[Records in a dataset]
_____

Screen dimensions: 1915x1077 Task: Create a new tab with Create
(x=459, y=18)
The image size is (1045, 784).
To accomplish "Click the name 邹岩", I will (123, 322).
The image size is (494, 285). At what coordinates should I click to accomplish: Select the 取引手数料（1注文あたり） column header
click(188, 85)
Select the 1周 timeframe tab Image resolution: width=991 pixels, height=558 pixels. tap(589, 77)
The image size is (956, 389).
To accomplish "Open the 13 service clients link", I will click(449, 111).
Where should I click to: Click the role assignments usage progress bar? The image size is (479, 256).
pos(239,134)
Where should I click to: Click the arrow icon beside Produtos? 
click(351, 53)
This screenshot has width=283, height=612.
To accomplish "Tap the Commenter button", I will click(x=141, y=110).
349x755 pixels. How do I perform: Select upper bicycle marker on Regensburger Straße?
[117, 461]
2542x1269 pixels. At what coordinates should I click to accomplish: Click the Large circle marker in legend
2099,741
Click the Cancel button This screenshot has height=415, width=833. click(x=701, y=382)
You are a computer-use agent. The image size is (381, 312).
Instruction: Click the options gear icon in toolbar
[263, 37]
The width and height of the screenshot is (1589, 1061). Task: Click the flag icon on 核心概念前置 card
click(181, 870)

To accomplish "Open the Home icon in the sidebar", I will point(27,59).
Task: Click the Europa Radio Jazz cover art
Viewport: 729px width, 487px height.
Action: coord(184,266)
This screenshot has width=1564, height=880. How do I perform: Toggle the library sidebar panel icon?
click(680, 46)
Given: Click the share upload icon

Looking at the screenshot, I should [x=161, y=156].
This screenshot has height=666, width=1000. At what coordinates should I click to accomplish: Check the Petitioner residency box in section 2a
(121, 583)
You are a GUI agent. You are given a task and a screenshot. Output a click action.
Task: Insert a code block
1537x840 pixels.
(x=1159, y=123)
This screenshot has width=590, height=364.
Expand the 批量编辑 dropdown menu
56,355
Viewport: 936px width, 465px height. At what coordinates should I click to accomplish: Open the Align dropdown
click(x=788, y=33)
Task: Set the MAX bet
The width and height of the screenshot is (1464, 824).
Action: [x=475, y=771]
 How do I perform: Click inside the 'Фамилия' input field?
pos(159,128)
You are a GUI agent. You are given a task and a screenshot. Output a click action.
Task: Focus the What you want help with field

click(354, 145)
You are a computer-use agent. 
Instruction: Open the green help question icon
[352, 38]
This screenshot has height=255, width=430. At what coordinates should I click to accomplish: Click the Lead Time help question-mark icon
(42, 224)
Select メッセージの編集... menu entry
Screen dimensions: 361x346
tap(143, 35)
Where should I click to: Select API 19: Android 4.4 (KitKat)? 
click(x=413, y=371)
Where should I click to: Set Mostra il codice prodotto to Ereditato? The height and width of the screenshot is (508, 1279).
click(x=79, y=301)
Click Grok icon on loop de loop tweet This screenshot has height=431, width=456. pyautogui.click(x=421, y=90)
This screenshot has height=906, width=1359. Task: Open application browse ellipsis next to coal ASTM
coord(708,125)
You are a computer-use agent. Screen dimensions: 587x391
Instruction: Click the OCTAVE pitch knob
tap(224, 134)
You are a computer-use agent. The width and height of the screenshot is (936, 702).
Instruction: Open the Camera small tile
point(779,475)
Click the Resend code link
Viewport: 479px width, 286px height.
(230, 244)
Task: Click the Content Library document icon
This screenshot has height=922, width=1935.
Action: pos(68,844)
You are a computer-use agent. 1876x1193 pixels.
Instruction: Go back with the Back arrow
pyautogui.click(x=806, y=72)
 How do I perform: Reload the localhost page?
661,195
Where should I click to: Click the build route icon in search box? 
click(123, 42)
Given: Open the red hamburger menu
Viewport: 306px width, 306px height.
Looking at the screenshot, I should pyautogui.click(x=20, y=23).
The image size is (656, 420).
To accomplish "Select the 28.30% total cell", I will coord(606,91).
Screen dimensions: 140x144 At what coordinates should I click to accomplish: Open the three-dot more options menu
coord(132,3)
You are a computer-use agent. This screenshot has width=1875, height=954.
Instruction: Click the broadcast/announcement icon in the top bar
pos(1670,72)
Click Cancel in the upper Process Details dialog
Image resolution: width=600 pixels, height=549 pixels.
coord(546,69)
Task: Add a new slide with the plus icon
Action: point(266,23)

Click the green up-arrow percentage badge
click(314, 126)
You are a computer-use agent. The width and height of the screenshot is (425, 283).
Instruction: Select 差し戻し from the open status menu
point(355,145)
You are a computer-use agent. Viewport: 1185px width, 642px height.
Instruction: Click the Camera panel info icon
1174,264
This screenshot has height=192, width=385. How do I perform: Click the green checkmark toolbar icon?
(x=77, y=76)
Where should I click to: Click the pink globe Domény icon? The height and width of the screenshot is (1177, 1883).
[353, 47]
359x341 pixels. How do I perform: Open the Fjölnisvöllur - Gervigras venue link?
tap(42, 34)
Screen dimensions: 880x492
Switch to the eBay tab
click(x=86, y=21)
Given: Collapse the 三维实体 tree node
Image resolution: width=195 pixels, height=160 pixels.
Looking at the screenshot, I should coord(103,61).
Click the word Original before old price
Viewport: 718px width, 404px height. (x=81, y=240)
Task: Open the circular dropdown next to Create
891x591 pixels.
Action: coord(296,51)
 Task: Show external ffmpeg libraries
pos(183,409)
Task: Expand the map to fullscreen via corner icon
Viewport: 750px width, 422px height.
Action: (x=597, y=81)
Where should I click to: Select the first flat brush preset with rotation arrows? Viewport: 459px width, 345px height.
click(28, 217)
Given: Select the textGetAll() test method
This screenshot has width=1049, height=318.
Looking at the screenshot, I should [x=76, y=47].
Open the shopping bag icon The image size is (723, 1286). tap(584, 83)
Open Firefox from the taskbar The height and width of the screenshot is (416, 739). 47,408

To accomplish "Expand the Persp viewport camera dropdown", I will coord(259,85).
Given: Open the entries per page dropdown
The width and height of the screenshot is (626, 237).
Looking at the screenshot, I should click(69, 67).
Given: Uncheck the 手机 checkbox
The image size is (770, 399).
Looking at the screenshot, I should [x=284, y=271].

_____

[Task objective]: Copy the records above word for word, beginning with the line containing "Task: Expand the" and ending with the line containing "Open Firefox from", both lines included.

[Answer to this exercise]:
Task: Expand the map to fullscreen via corner icon
Viewport: 750px width, 422px height.
Action: (x=597, y=81)
Where should I click to: Select the first flat brush preset with rotation arrows? Viewport: 459px width, 345px height.
click(28, 217)
Given: Select the textGetAll() test method
This screenshot has width=1049, height=318.
Looking at the screenshot, I should [x=76, y=47].
Open the shopping bag icon The image size is (723, 1286). tap(584, 83)
Open Firefox from the taskbar The height and width of the screenshot is (416, 739). 47,408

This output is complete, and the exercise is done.